5. The device of claim 1, wherein the channel protrudes from an exterior surface of the device.

6. The device of claim 5, wherein the channel is a partially opened channel.

7. The device of claim 6, wherein the partially opened channel includes an opening configured to receive the tube that is formed from a pair of arms extending outwardly and perpendicularly from the exterior surface of the device.

8. The device of claim 5, wherein the channel is an enclosed channel.

9. The device of claim 8, wherein the enclosed channel includes a tubular member extending outwardly and substantially perpendicularly from the exterior surface of the device, and wherein the tubular member includes a tubular member lumen configured to receive the tube.

10. The device of claim 5, wherein the channel is configured to receive the tube while the device is in the extended configuration and in the coiled configuration.

11. The device of claim 1, wherein the coating includes a first coating and a second coating different from the first coating.

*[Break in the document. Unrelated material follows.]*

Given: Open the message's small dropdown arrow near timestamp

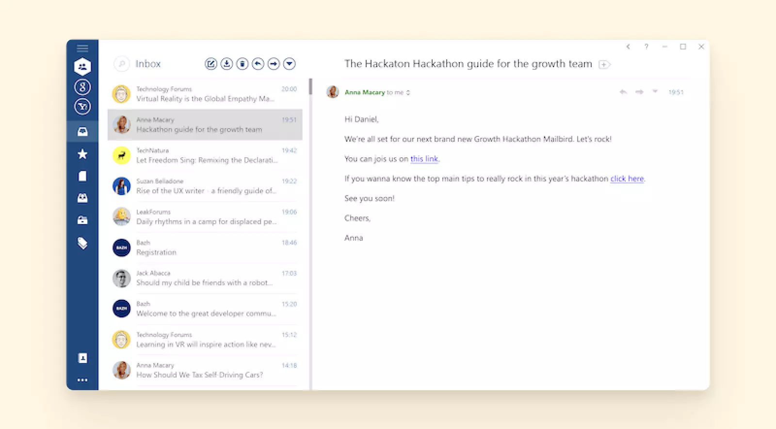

12. The device of claim 11, wherein the first coating is applied to one or more surfaces of the base configured to be exposed to a body lumen when the medical device shaft to which the tube is removably coupled via the device is partially inserted into the body lumen.

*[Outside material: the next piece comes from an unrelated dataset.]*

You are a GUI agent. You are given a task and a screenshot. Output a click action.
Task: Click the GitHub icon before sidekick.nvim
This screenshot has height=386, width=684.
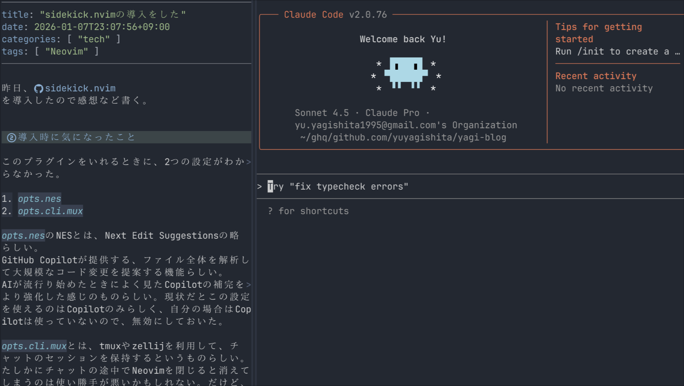pos(38,89)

13. The device of claim 11, wherein the second coating is applied to one or more surfaces of the base configured to contact at least one of the medical device shaft or the tube.

14. The device of claim 1, wherein, when the device is in the coiled configuration, the structure of the base is configured to transition the device from the coiled configuration back to the extended configuration to enable repositioning of the device relative to at least one of the medical device shaft or the tube.

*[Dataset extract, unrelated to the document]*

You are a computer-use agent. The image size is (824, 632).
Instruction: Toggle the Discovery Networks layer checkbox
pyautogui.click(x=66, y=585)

15. The device of claim 1, wherein the base is comprised of metal, and wherein the coating is comprised of rubber, plastic, or a combination of rubber and plastic.

16. A medical system, comprising:

a first medical tube;

a second medical tube separate from the first medical tube; and

a tube management device configured to removably couple the first medical tube to the second medical tube, wherein the tube management device comprises:

a base including a structure configured to transition the tube management device between an extended configuration and a coiled configuration; and

a coating applied to the base,

wherein, in the coiled configuration, the tube management device is configured to circumferentially surround the first medical tube and the second medical tube to removably couple the first medical tube to the second medical tube.

17. The medical system of claim 16, wherein the tube management device further includes a channel configured to receive one of the first medical tube or the second medical tube, and wherein the channel is a recess in an interior surface of the tube management device.

18. The medical system of claim 16, wherein, when the tube management device is in the coiled configuration, the structure of the base is configured to transition the tube management device from the coiled configuration back to the extended configuration to enable repositioning of the tube management device relative to at least one of the first medical tube or the second medical tube.

19. A method for removably coupling medical tubes, the method comprising:

positioning a device relative to a first medical tube and a second medical tube separate from the first medical tube, wherein the device is in an extended configuration; and

applying a first force to the device to transition the device from the extended configuration to a coiled configuration such that the device circumferentially surrounds at least one of the first medical tube or the second medical tube to removably couple the first medical tube to the second medical tube.

20. The method of claim 19, wherein positioning the device further comprises:

receiving one of the first medical tube or the second medical tube within a channel of the device to couple the one of the first medical tube or the second medical tube to the device; and

positioning the device coupled to the one of the first medical tube or the second medical tube relative to the other of the one of the first medical tube or the second medical tube.